*** DATASET ENTRIES Section Begins ***

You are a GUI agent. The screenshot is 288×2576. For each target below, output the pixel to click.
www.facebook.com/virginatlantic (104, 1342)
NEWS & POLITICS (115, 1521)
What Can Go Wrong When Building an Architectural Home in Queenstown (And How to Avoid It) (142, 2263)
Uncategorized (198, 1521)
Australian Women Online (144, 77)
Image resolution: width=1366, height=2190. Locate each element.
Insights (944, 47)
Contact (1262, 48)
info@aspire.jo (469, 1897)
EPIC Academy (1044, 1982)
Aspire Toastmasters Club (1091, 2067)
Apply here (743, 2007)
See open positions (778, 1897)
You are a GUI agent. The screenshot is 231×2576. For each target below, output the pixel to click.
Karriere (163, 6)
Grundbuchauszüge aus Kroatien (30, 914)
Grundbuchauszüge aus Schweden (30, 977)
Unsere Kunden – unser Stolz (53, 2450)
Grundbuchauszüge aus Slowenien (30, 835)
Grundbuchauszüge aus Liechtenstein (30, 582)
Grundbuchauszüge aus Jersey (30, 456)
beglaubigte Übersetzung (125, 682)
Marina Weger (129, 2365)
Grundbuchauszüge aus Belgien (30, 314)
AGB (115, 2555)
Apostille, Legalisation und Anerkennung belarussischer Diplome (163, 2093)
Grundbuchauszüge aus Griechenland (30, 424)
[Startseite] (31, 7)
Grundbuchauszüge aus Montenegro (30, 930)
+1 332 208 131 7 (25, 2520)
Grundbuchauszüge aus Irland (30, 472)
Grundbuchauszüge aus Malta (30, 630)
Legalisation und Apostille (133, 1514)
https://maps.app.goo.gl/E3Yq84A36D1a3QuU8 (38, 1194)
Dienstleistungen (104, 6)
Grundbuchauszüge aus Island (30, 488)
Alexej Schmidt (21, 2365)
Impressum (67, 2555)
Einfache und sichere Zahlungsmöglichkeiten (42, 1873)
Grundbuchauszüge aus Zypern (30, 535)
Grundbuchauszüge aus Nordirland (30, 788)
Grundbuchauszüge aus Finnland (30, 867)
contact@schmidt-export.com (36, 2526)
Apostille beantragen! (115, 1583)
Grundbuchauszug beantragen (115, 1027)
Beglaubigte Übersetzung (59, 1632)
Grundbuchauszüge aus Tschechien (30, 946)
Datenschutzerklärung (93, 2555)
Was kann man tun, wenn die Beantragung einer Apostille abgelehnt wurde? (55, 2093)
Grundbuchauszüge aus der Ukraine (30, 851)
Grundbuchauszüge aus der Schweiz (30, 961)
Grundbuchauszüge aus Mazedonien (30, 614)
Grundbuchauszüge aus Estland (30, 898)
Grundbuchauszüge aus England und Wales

*** DATASET ENTRIES Section Ends ***

WHAT TO WORK ON: Each of the records above is to be copied exactly.

OUTPUT OF THE EXERCISE:
You are a GUI agent. The screenshot is 288×2576. For each target below, output the pixel to click.
www.facebook.com/virginatlantic (104, 1342)
NEWS & POLITICS (115, 1521)
What Can Go Wrong When Building an Architectural Home in Queenstown (And How to Avoid It) (142, 2263)
Uncategorized (198, 1521)
Australian Women Online (144, 77)
Image resolution: width=1366, height=2190. Locate each element.
Insights (944, 47)
Contact (1262, 48)
info@aspire.jo (469, 1897)
EPIC Academy (1044, 1982)
Aspire Toastmasters Club (1091, 2067)
Apply here (743, 2007)
See open positions (778, 1897)
You are a GUI agent. The screenshot is 231×2576. For each target below, output the pixel to click.
Karriere (163, 6)
Grundbuchauszüge aus Kroatien (30, 914)
Grundbuchauszüge aus Schweden (30, 977)
Unsere Kunden – unser Stolz (53, 2450)
Grundbuchauszüge aus Slowenien (30, 835)
Grundbuchauszüge aus Liechtenstein (30, 582)
Grundbuchauszüge aus Jersey (30, 456)
beglaubigte Übersetzung (125, 682)
Marina Weger (129, 2365)
Grundbuchauszüge aus Belgien (30, 314)
AGB (115, 2555)
Apostille, Legalisation und Anerkennung belarussischer Diplome (163, 2093)
Grundbuchauszüge aus Griechenland (30, 424)
[Startseite] (31, 7)
Grundbuchauszüge aus Montenegro (30, 930)
+1 332 208 131 7 (25, 2520)
Grundbuchauszüge aus Irland (30, 472)
Grundbuchauszüge aus Malta (30, 630)
Legalisation und Apostille (133, 1514)
https://maps.app.goo.gl/E3Yq84A36D1a3QuU8 (38, 1194)
Dienstleistungen (104, 6)
Grundbuchauszüge aus Island (30, 488)
Alexej Schmidt (21, 2365)
Impressum (67, 2555)
Einfache und sichere Zahlungsmöglichkeiten (42, 1873)
Grundbuchauszüge aus Zypern (30, 535)
Grundbuchauszüge aus Nordirland (30, 788)
Grundbuchauszüge aus Finnland (30, 867)
contact@schmidt-export.com (36, 2526)
Apostille beantragen! (115, 1583)
Grundbuchauszug beantragen (115, 1027)
Beglaubigte Übersetzung (59, 1632)
Grundbuchauszüge aus Tschechien (30, 946)
Datenschutzerklärung (93, 2555)
Was kann man tun, wenn die Beantragung einer Apostille abgelehnt wurde? (55, 2093)
Grundbuchauszüge aus der Ukraine (30, 851)
Grundbuchauszüge aus der Schweiz (30, 961)
Grundbuchauszüge aus Mazedonien (30, 614)
Grundbuchauszüge aus Estland (30, 898)
Grundbuchauszüge aus England und Wales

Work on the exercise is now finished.